@juanjuanalmeida

El Granma, en La Habana; el 5 de septiembre, en el Escambray; el Sierra Maestra, en Santiago de Cuba; Girón, en Matanzas y el portal Cubadebate; todos los medios oficialistas cubanos, también los no oficialistas, repitieron la misma noticia.

“El Consejo de Estado, a propuesta de su Presidente, acordó liberar de sus cargos a los ministros de Finanzas y Precios, Olinda Pedraza Rodríguez; y al de Transporte, Adel Yzquierdo Rodríguez”.

Visto así, perece una cruzada del gobernante designado, Miguel Mario Díaz-Canel, contra los dirigentes que compartieran el apellido Rodríguez; pero no, porque quien sustituye a Yzquierdo Rodríguez, es el viceministro primero, Eduardo Rodríguez Dávila.

La medida, más que llamar la atención, logró por sobre todas las cosas, un impacto efectista y manipulador.

Es cierto. Adel Yzquierdo, como ministro, no pudo resolver el problema del transporte. Su pésimo desempeño al frente de esa cartera, justifica la destitución. Tampoco supo enfrentar el descontento de los taxistas privados que provocaron la conocida “huelga de transportistas”; y mucho menos evitar las causas (todas evitables), que dieron lugar al accidente de la aeronave, propiedad de Global Air y operada por Cubana de Aviación, que tuvo lugar en La Habana el 18 de mayo de 2018, en el que perdieron la vida 112 personas.

Pero la sustitución de Yzquierdo para lo que realmente sirvió fue para mejorar la imagen, ante un puñado de observadores, sobre la pálida gestión del actual mandatario cubano.

Por su parte, la destituida titular las Finanzas, Olinda Pedraza, cayó en la siempre justiciera comidilla popular porque, durante su mandato, se aumentó la carga fiscal referente al trabajo por cuenta propia, y por no prevenir, y con ello evitar “la crisis del huevo, la harina y el pan”.

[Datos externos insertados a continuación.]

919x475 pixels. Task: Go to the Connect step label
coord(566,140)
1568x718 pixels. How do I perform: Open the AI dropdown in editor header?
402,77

Pero, si esas fueron las razones por las que remplazaron a los exministros Yzquierdo y Pedraza, habría que sustituir también a quienes les sucedieron, porque ambos ejercían como viceministros de los mencionados ministerios, y compartían idénticas responsabilidades.

El remplazo no fue, ni mucho menos, propio de una sanción merecida, sino una jugada estratégica para levantar la popularidad del designado Presidente de los Consejos de Estado y de Ministros, de cara al referendo del próximo 24 de febrero del cual el régimen espera una aprobación mayoritaria de la población a su farsa de reforma constitucional.

La causa real por la que el Consejo de Estado ordenó sustituir a la ex ministra Pedraza fue esta. En un intento por cumplir con “justeza” el desempeño de sus funciones como cancerbero oficial de las finanzas, se dio a la tarea de investigar cómo se puede hacer frente a la crisis de medicamentos que se avecina por la falta de efectivo para pagar a las empresas acreedoras de materia prima para la producción de medicamentos cubanos.

En esa búsqueda, descubrió que altos militares cubanos (Generales para ser exactos) desfalcan el erario estatal y expatrian miles de millones de dólares a través de una empresa que, con la aprobación de la dirección del inmortal y único Partido comunista, gana los más jugosos contratos de compra-venta del país, y todas las licitaciones de proyectos de construcción, inversión y gestión en el territorio nacional.